As you are using VDK, we recommend to read the "Memory Pools" section in the VDK manual. You can find this in VisualDSP++ Help menu: 'Help' - 'Contents' - 'Graphical Environment' - 'VDK' - 'How To' - 'Configuring VDK' - 'Memory Pools'

 

Also adding a heap in the VDK kernel tab makes VDK aware of existing heaps but it does not create a new heap on its own. In order to create a new heap the easiest is to use a generated CRT and LDF and add the heap there. This means that the process of using a user heap in VDK consists of two steps: adding the heap to the project and declaring it to VDK.

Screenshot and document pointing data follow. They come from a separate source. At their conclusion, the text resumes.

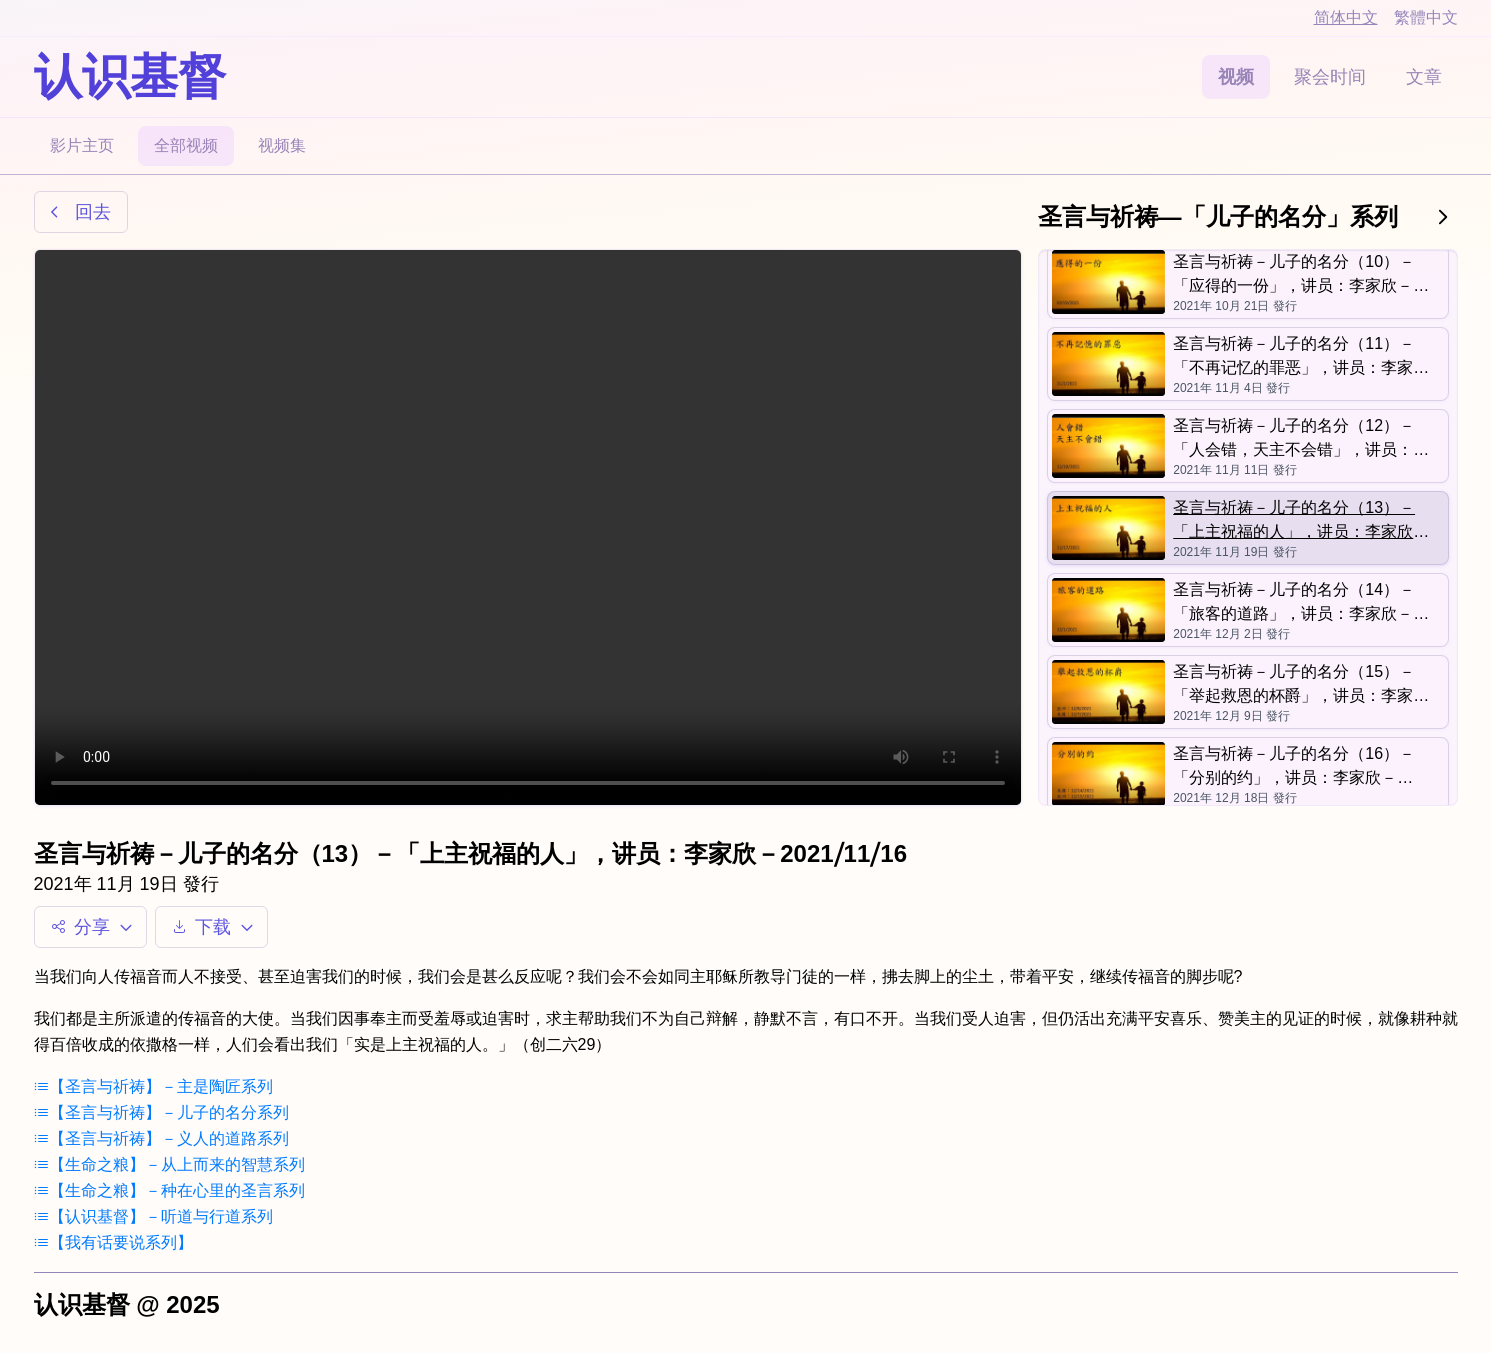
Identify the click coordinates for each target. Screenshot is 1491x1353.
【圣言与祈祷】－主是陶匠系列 (153, 1086)
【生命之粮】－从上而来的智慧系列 (169, 1164)
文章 (1424, 77)
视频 (1236, 77)
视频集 (282, 145)
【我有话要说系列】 (113, 1242)
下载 (215, 927)
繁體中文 (1426, 17)
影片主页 (82, 145)
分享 (94, 927)
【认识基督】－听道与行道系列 (153, 1216)
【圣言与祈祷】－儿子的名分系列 (161, 1112)
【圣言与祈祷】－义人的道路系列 (161, 1138)
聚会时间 (1330, 77)
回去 (77, 212)
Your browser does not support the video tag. (528, 527)
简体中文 (1346, 17)
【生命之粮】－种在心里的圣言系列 (169, 1190)
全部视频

1.       Add a user heap to the project

 

-          With Generated Startup Code/LDF.
 To add the generated LDF you need to go to the Project Options-> Add Startup Code/LDF. Once you have the startup code/LDF then you will see in the Project Options User Heap under LDF Settings.

 

-          Without Generated Startup Code/LDF
You need to add a heap table file to your project. The heap table would look something like this (if you write it in C)
extern "asm" int ldf_heap_space;
extern "asm" int ldf_heap_length;
extern "asm" int MySDRAMHeap_space;
extern "asm" int MySDRAMHeap_length;

 

struct heap_table_t
{
  void          *base;
  unsigned long  length;
  long int       userid;
};

 

struct heap_table_t heap_table[3] = /* 3 would be higher if you had more than 1 user heap */
{
  { &ldf_heap_space, (unsigned long) &ldf_heap_length, 0 },
  { &MySDRAMHeap_space, (unsigned long) &MySDRAMHeap_length, 1 }, /* the user ID must increase in each iteration by 1 */
  { 0, 0, 0 }
};

 

And in the LDF you would have to allocate the space for your heap. For example for a fixed size 8k in L3 you would add in your L3 memory space:
         RESERVE(heaps_and_stack_in_L3_bank3, heaps_and_stack_in_L3_bank3_length = 8192,4)
         MySDRAMHeap_space = heaps_and_stack_in_L3_bank3;
         MySDRAMHeap_end = (MySDRAMHeap_space + (heaps_and_stack_in_L3_bank3_length - 4)) & 0xfffffffc;
         MySDRAMHeap_length = MySDRAMHeap_end - MySDRAMHeap_space;

 

2.       Declare to VDK that you want to use a user heap
In the VDK kernel tab in the Heaps node right click onto New Heap. The name of the heap is specific to VDK so you can choose what you want and does not have to match the heap table. The heap ID is the user ID specified as the third member of the heap_table_t structure for the heap that you are interested in.
Doing this will show your user heap in the list of heaps that you can allocate from in the kernel tab. You can also use this heap in VDK APIs that take a heap with the k prefix.